I am a shattered shell, a hollow husk. A shadow of my former self (unfortunately not physically – still got loads of work to do to be lighter on the bike). “What’s wrong?” you enquire. How kind of you to ask.
The answer, my friends, is that I have been single-parenting for the last few days. Or aeons, as it feels. Big up to the all the real single parents out there – I don’t know how you do it. My better half and Supernanny have both been away during the first week back at school. Bad planning, you say and I agree. The wheels have come off. The rules are long-forgotten. We’re doing screen time galore and two minute noodles for supper. The teacher sends cute little notes like this:
which I ignore. Which tomorrow are we talking about? I’ve heard there are planets on which their day is our week, so you can have it tomorrow on Neptune, maybe. We’ve lost the homework diary and I just can’t bring myself to care. And the absolute worst: there is no real coffee in the house. Tomorrow I am planning to scrape some of the chunks of instant coffee out of the jar and have it with the condensed milk that has been sitting, opened but covered, in the fridge for about three weeks.
Of course this is the week in which I chair a meeting of the childhood cancer plan working group and attend a meeting of cancer stakeholders to thrash out the last few points of the national cancer plan. Despite the chaos in my personal life, I managed to get to Pretoria on time one day and find my way to the NHLS in Modderfontein the next day – triumph! Google Maps conquered the forces of evil, aka my legendary sense of direction.

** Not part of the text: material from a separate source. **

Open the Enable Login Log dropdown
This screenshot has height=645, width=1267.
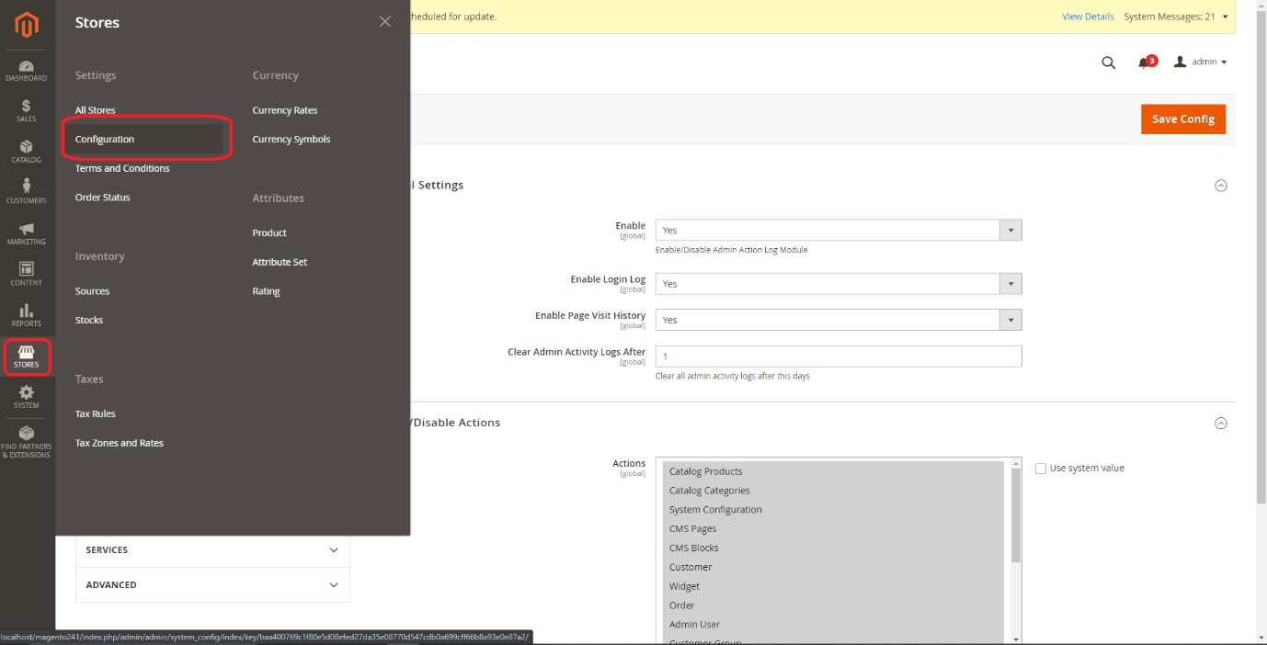click(838, 284)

After both of these meetings I came away with a sense of hope. I was inspired by the talent in the room. I felt so privileged to be sitting shoulder-to-shoulder with such talented, dedicated individuals who were giving their time and energy for this great cause. I’ll take the kids cancer one as an example. We had representatives of the SACCSG, the Colleges of Medicine, CHOC, the Medicines Control Council (SAHPRA), palliative care, surgery, radiotherapy, the Children’s Tumour Registry and allied health professionals. And of course, paediatric oncologists. I was expecting a fiery meeting with lots of debate and conflict, and I was pleasantly surprised. We all seem to be on the same page. The bottom line is that we want to save the lives of children with cancer, and make sure that everyone is treated is treated with dignity and no one suffers. Not too much to ask, right?
Call me naïve, but I think there is hope for the cancer situation in our region.
Oh crap! Just remembered I have to make muffins for Sports Day tomorrow. My better half left strict instructions and a packet of muffin mix and I still nearly forgot. I contemplate just losing it, but come to my senses. She said five minutes to mix and it really was. Literally. There was some nonsense on the class what’s app group about bringing goodies and a list of ingredients. Well, for those of us lucky enough to have a packet of muffin mix in the cupboard – voila! I shall just cut out the list of ingredients on the side and sticky-tape it to the container. Just following orders, ma’am.